# Extracted information

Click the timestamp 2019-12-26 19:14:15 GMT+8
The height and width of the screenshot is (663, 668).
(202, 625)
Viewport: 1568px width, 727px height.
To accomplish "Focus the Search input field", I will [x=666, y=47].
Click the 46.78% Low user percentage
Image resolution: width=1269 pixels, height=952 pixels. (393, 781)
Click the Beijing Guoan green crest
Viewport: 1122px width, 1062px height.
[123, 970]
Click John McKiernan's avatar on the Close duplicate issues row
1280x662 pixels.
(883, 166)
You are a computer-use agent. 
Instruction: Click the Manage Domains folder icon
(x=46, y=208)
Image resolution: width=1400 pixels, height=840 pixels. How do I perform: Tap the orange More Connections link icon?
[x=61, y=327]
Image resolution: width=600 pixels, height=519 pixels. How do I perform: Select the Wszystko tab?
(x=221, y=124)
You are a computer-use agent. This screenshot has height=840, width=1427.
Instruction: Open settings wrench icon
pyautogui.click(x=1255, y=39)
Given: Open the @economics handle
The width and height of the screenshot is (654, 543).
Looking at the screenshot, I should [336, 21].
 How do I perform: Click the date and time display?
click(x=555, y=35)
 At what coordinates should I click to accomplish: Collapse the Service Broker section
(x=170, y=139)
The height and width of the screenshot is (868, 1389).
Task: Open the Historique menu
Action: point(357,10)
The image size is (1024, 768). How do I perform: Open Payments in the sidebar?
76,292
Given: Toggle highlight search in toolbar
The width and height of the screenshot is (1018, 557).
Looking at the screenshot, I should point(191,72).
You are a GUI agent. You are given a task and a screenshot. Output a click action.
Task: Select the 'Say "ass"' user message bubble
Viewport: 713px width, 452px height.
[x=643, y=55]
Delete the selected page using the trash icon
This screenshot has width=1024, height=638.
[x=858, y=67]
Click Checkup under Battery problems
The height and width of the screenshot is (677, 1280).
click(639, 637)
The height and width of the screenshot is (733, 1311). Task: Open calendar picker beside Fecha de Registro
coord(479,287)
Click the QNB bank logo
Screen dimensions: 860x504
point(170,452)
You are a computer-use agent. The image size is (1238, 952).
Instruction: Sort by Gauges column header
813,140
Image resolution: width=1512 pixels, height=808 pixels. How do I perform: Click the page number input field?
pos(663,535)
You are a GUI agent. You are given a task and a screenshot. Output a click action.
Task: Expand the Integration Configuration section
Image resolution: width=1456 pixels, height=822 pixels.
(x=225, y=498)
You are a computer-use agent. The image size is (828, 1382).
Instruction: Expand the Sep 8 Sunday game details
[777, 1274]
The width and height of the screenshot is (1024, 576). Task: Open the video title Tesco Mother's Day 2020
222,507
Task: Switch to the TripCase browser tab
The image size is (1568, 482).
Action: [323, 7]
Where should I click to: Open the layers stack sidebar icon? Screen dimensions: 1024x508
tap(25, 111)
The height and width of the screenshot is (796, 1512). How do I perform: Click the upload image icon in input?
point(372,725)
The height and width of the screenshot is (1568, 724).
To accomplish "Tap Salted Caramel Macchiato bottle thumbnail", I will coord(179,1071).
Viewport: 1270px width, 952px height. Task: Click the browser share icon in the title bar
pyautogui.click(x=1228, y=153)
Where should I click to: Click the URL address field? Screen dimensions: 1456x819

# Exercise goal
Could you write out all the rows above again, swapping every "Viewport" for "Screen size" and leaving everything else unchanged?

# Task output
Click the timestamp 2019-12-26 19:14:15 GMT+8
The height and width of the screenshot is (663, 668).
(202, 625)
Screen size: 1568px width, 727px height.
To accomplish "Focus the Search input field", I will [x=666, y=47].
Click the 46.78% Low user percentage
Image resolution: width=1269 pixels, height=952 pixels. (393, 781)
Click the Beijing Guoan green crest
Screen size: 1122px width, 1062px height.
[123, 970]
Click John McKiernan's avatar on the Close duplicate issues row
1280x662 pixels.
(883, 166)
You are a computer-use agent. 
Instruction: Click the Manage Domains folder icon
(x=46, y=208)
Image resolution: width=1400 pixels, height=840 pixels. How do I perform: Tap the orange More Connections link icon?
[x=61, y=327]
Image resolution: width=600 pixels, height=519 pixels. How do I perform: Select the Wszystko tab?
(x=221, y=124)
You are a computer-use agent. This screenshot has height=840, width=1427.
Instruction: Open settings wrench icon
pyautogui.click(x=1255, y=39)
Given: Open the @economics handle
The width and height of the screenshot is (654, 543).
Looking at the screenshot, I should [336, 21].
 How do I perform: Click the date and time display?
click(x=555, y=35)
 At what coordinates should I click to accomplish: Collapse the Service Broker section
(x=170, y=139)
The height and width of the screenshot is (868, 1389).
Task: Open the Historique menu
Action: point(357,10)
The image size is (1024, 768). How do I perform: Open Payments in the sidebar?
76,292
Given: Toggle highlight search in toolbar
The width and height of the screenshot is (1018, 557).
Looking at the screenshot, I should point(191,72).
You are a GUI agent. You are given a task and a screenshot. Output a click action.
Task: Select the 'Say "ass"' user message bubble
Screen size: 713px width, 452px height.
[x=643, y=55]
Delete the selected page using the trash icon
This screenshot has width=1024, height=638.
[x=858, y=67]
Click Checkup under Battery problems
The height and width of the screenshot is (677, 1280).
click(639, 637)
The height and width of the screenshot is (733, 1311). Task: Open calendar picker beside Fecha de Registro
coord(479,287)
Click the QNB bank logo
Screen dimensions: 860x504
point(170,452)
You are a computer-use agent. The image size is (1238, 952).
Instruction: Sort by Gauges column header
813,140
Image resolution: width=1512 pixels, height=808 pixels. How do I perform: Click the page number input field?
pos(663,535)
You are a GUI agent. You are given a task and a screenshot. Output a click action.
Task: Expand the Integration Configuration section
Image resolution: width=1456 pixels, height=822 pixels.
(x=225, y=498)
You are a computer-use agent. The image size is (828, 1382).
Instruction: Expand the Sep 8 Sunday game details
[777, 1274]
The width and height of the screenshot is (1024, 576). Task: Open the video title Tesco Mother's Day 2020
222,507
Task: Switch to the TripCase browser tab
The image size is (1568, 482).
Action: [323, 7]
Where should I click to: Open the layers stack sidebar icon? Screen dimensions: 1024x508
tap(25, 111)
The height and width of the screenshot is (796, 1512). How do I perform: Click the upload image icon in input?
point(372,725)
The height and width of the screenshot is (1568, 724).
To accomplish "Tap Salted Caramel Macchiato bottle thumbnail", I will coord(179,1071).
Screen size: 1270px width, 952px height. Task: Click the browser share icon in the title bar
pyautogui.click(x=1228, y=153)
Where should I click to: Click the URL address field? Screen dimensions: 1456x819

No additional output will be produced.